**ABOUT THIS TASK**
An exact copy is needed of the lines from the one that contains "This screenshot has height=703, width=1568." through the final line of the data below, with pictures left out.

--------------------

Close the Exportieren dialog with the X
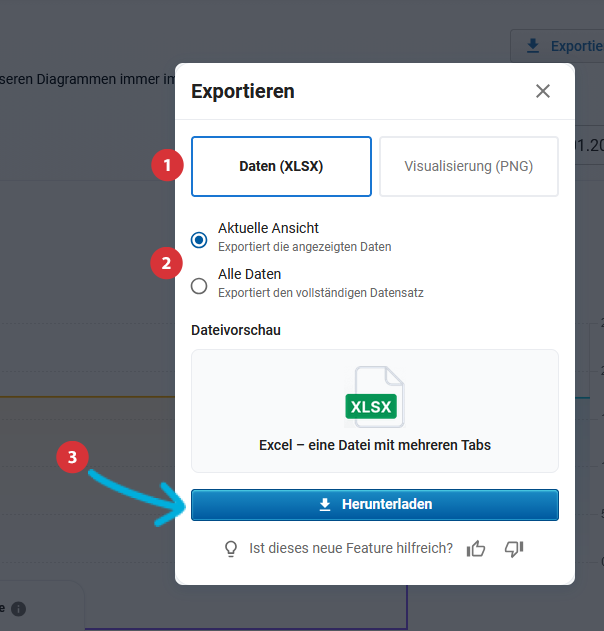Viewport: 604px width, 631px height. pyautogui.click(x=542, y=92)
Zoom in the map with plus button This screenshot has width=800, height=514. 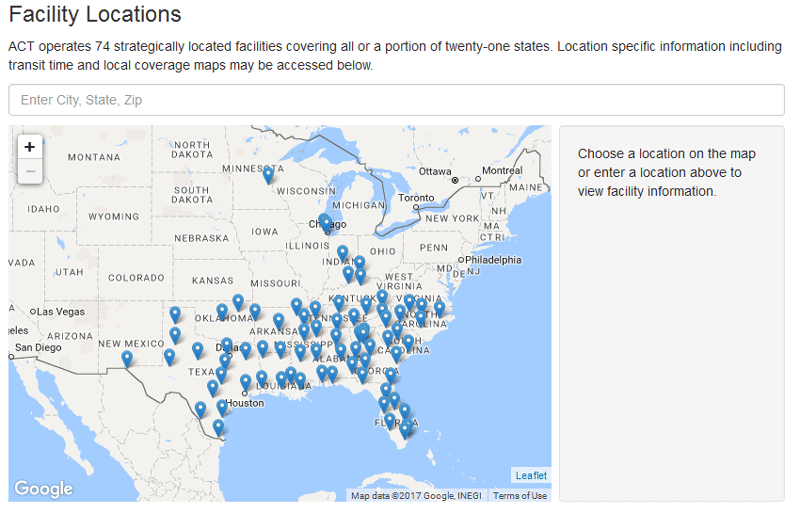coord(30,146)
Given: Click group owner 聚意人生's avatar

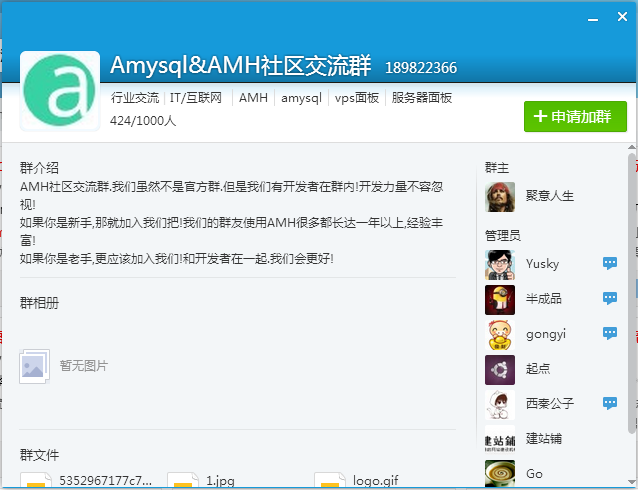Looking at the screenshot, I should [x=500, y=195].
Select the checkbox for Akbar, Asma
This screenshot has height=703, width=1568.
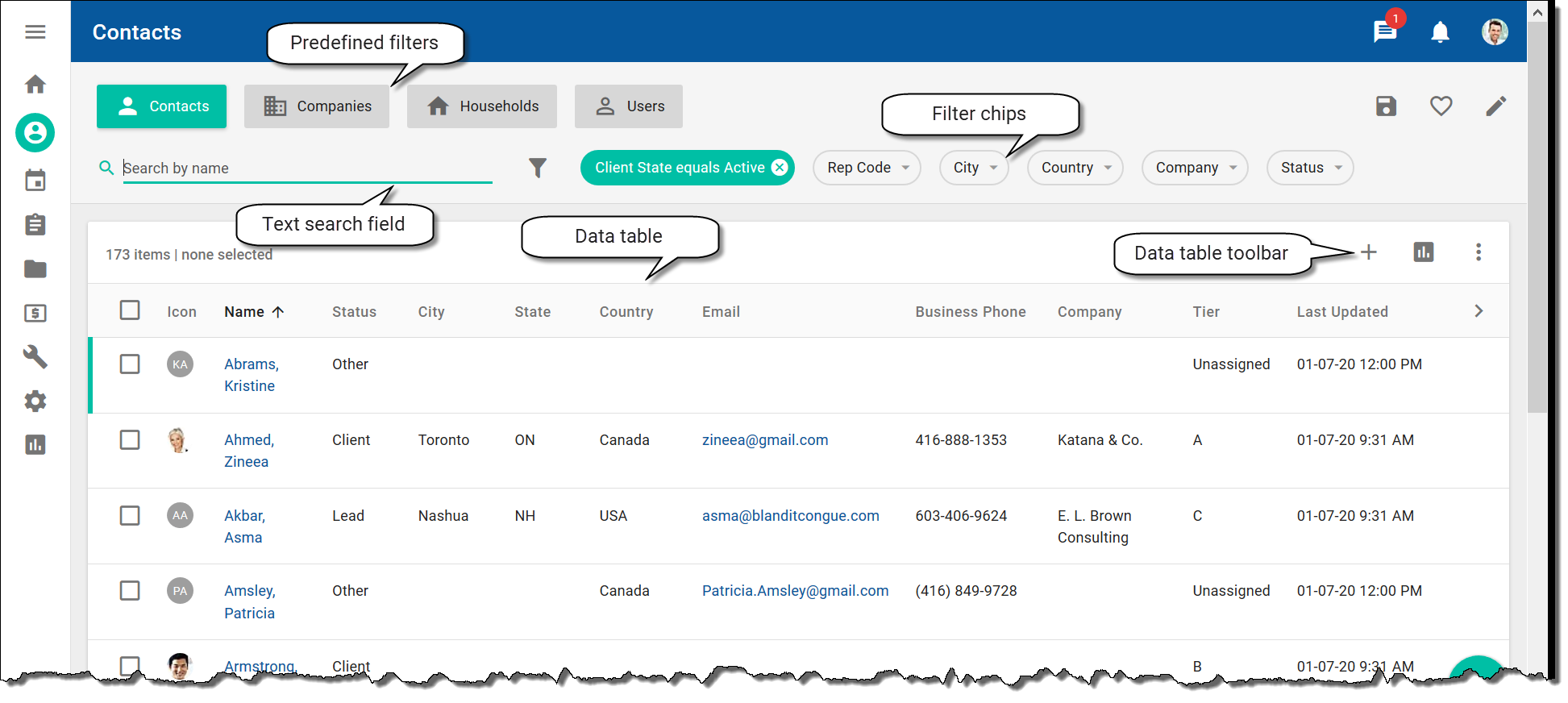point(130,516)
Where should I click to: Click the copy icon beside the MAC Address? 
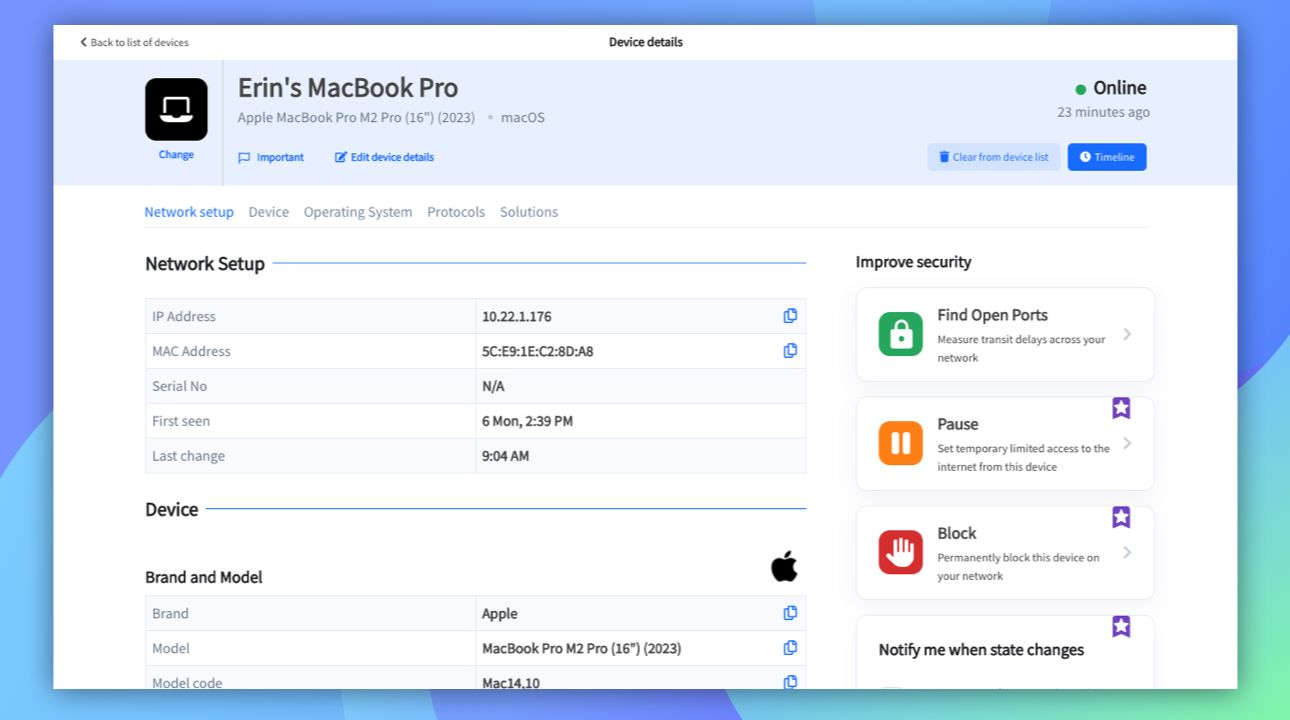point(790,350)
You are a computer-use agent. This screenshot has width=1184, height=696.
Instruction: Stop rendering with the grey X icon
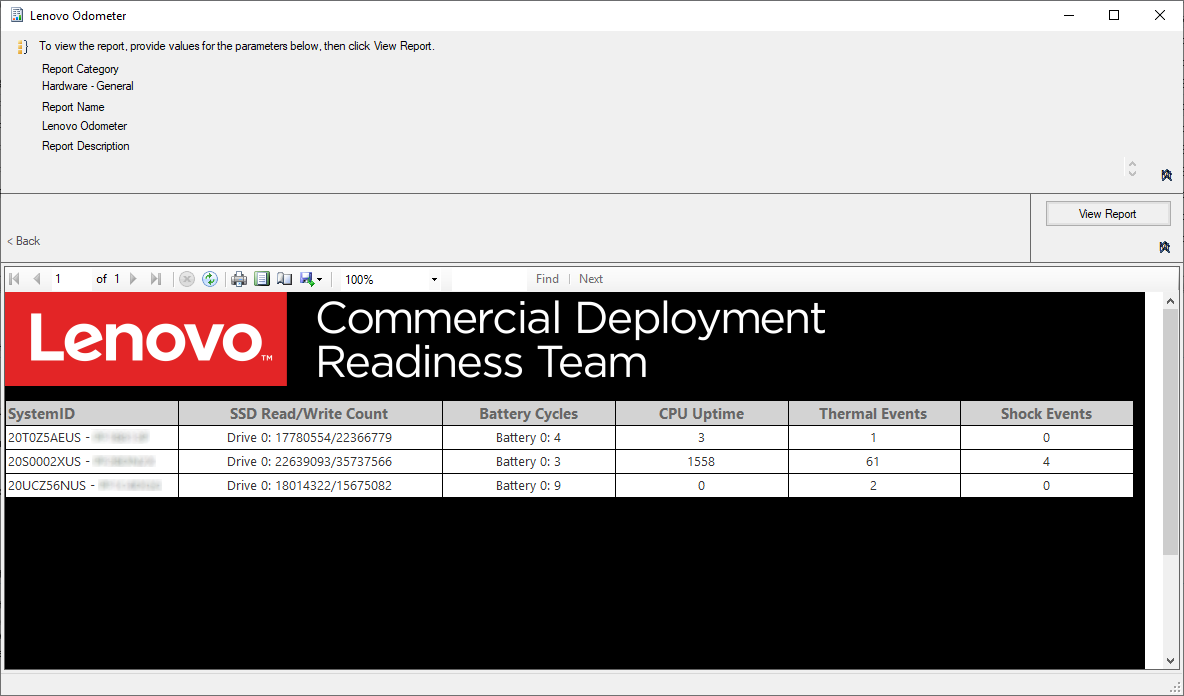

--------------------

**RESPONSE TO THE EXERCISE**
This screenshot has height=703, width=1568.
point(130,516)
Where should I click to: Click the copy icon beside the MAC Address? 
point(790,350)
You are a computer-use agent. This screenshot has width=1184, height=696.
Instruction: Stop rendering with the grey X icon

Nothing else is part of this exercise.